The good times are rolling where Walker Road meets Tecumseh Road in Windsor, Ont.

Buyers of Jeeps, Ram pickup trucks and Pacifica minivans are driving off the new car lot regularly at Motor City Chrysler, making it one of the country’s top 10 Chrysler dealerships by sales. On the south side of Tecumseh, the sprawling Chrysler assembly plant that cranks out the minivans is running full tilt, three shifts a day.

It’s unlikely that when Sergio Marchionne began Fiat SpA’s 2009 rescue of Chrysler LLC, he was thinking about this otherwise nondescript stretch of road in a mid-sized Canadian city. But the fact that there is still a Chrysler dealership here in Windsor, selling Chrysler vehicles made in a factory across the street, speaks to Mr. Marchionne’s achievement – leading the revitalization of an auto maker that was all but dead nine years ago.
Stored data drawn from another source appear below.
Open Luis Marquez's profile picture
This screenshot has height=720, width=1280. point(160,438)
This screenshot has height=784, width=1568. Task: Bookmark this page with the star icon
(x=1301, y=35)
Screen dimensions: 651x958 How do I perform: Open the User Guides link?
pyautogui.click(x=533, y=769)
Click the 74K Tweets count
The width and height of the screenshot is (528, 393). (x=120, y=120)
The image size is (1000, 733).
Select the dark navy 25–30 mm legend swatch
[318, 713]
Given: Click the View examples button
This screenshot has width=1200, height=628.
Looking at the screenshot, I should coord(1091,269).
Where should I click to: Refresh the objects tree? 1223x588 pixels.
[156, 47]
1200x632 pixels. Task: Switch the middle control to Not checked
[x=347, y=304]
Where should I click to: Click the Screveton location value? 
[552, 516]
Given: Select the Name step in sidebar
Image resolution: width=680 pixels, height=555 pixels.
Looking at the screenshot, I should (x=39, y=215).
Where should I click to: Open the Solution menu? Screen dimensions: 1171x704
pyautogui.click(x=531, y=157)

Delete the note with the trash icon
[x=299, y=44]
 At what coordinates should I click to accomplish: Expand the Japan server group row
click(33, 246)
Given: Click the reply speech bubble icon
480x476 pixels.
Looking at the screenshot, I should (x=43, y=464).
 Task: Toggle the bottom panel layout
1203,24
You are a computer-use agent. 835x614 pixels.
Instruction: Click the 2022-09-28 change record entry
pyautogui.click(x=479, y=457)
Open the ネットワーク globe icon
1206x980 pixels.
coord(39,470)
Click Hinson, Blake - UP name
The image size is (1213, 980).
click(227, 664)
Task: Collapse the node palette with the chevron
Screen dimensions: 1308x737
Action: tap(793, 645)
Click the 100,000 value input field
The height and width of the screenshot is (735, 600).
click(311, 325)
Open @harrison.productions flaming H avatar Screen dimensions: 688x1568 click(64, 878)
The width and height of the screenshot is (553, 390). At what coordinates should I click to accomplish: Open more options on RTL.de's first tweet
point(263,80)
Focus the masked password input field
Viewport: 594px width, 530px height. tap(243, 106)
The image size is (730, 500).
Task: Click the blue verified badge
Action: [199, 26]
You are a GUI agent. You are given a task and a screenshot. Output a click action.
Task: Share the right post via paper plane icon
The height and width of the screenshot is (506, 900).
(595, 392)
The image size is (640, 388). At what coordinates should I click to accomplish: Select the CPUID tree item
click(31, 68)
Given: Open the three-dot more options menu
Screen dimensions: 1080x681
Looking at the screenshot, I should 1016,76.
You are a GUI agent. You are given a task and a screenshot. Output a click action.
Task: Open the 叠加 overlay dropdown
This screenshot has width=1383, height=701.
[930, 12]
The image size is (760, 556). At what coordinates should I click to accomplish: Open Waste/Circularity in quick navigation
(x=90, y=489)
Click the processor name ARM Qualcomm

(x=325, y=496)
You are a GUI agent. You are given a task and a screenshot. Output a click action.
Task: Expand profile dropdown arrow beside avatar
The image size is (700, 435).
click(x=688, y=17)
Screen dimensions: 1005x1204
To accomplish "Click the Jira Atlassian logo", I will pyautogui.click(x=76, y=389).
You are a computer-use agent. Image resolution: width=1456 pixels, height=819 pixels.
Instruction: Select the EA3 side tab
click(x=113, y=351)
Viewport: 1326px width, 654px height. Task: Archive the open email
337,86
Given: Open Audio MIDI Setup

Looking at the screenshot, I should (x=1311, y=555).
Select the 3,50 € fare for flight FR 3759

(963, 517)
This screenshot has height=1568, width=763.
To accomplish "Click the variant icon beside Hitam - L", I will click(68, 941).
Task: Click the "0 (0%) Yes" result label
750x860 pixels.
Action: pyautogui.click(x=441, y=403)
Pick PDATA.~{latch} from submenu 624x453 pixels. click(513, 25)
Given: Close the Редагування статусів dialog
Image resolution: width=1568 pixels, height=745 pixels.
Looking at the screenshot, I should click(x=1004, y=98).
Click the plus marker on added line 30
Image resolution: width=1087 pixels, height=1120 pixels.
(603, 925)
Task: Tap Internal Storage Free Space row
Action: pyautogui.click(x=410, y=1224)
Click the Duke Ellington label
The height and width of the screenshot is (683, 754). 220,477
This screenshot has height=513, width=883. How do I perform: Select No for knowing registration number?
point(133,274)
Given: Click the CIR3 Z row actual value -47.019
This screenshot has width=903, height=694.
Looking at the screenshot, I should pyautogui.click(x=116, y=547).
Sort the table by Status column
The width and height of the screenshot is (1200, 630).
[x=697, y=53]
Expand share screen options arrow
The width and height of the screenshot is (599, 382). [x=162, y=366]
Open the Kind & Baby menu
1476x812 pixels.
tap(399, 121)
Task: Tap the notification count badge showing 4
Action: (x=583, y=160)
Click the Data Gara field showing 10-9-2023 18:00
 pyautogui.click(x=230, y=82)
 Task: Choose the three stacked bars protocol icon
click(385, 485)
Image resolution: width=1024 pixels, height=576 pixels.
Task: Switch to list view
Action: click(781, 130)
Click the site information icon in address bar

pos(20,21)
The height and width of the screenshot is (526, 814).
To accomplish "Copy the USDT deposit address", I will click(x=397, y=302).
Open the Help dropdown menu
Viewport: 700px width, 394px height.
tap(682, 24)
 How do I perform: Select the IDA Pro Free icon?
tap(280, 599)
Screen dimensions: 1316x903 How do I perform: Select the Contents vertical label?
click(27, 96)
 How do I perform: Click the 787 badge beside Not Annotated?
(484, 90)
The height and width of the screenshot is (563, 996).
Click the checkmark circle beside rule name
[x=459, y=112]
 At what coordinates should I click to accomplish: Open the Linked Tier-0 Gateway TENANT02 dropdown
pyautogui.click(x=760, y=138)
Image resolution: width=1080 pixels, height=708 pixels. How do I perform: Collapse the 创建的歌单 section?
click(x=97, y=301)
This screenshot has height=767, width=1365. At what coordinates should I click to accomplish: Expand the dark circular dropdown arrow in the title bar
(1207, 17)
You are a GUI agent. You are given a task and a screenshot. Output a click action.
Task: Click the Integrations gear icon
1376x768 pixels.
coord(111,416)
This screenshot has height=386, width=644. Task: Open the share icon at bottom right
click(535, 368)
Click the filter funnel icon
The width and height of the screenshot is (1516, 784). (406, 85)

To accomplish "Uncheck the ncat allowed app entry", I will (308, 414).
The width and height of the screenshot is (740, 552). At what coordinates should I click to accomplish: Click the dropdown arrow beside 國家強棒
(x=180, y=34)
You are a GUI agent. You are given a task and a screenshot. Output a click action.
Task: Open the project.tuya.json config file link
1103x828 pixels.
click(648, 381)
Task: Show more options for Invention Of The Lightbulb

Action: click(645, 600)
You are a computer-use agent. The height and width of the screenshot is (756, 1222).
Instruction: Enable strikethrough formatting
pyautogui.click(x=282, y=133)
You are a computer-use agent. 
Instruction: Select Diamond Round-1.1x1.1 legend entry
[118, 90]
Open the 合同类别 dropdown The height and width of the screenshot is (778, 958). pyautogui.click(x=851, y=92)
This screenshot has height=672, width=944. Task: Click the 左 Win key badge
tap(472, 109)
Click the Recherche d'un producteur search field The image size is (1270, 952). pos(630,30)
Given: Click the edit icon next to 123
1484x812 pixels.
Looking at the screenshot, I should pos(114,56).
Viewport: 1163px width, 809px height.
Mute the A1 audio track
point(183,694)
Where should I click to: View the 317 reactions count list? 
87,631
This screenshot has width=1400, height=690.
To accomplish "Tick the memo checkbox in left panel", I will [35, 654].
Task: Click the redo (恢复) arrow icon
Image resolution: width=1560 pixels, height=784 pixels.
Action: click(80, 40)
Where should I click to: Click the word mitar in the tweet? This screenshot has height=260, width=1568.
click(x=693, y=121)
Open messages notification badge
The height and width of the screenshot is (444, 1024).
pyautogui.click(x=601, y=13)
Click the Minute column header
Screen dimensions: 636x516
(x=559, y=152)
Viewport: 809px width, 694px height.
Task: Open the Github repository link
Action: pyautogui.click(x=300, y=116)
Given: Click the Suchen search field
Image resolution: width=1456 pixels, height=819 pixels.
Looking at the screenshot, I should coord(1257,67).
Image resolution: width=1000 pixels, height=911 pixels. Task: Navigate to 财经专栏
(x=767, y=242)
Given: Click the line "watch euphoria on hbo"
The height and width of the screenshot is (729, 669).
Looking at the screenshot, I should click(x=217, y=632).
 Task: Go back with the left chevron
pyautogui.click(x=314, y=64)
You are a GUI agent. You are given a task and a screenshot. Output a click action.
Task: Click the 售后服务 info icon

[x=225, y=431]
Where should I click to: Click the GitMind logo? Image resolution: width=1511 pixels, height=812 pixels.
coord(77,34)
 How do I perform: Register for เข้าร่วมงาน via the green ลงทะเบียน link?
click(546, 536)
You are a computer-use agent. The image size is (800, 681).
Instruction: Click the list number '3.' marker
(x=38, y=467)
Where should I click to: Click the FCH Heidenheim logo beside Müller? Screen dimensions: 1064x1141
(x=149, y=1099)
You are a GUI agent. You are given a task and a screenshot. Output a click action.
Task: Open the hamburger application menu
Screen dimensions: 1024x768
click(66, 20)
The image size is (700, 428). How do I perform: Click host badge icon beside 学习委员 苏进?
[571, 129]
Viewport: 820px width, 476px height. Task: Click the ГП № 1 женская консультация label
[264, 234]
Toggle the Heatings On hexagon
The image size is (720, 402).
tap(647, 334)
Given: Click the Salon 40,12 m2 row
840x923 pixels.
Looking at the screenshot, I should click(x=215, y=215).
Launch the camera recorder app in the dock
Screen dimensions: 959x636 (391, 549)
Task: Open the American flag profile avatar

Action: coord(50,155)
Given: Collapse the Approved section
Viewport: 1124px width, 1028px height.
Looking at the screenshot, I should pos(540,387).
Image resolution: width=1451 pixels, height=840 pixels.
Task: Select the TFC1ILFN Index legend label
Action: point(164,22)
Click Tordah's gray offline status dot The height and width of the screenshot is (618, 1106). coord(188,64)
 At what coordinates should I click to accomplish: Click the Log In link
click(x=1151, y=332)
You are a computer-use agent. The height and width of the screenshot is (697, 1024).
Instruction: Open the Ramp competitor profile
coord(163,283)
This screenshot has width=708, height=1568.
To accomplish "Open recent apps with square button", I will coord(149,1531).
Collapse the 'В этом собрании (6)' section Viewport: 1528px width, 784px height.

Back then, Chrysler was on the verge of chapter 11 bankruptcy protection amid the biggest plunge in sales the auto industry had encountered since the Great Depression. Led by Mr. Marchionne, the company’s Italian-born, Canadian-educated chief executive, the merged company’s stock has outperformed its peers, and its business is now global. “Fiat Chrysler today is a pretty healthy company,” says long-time industry observer John Casesa, “and he created it out of two very unhealthy companies.”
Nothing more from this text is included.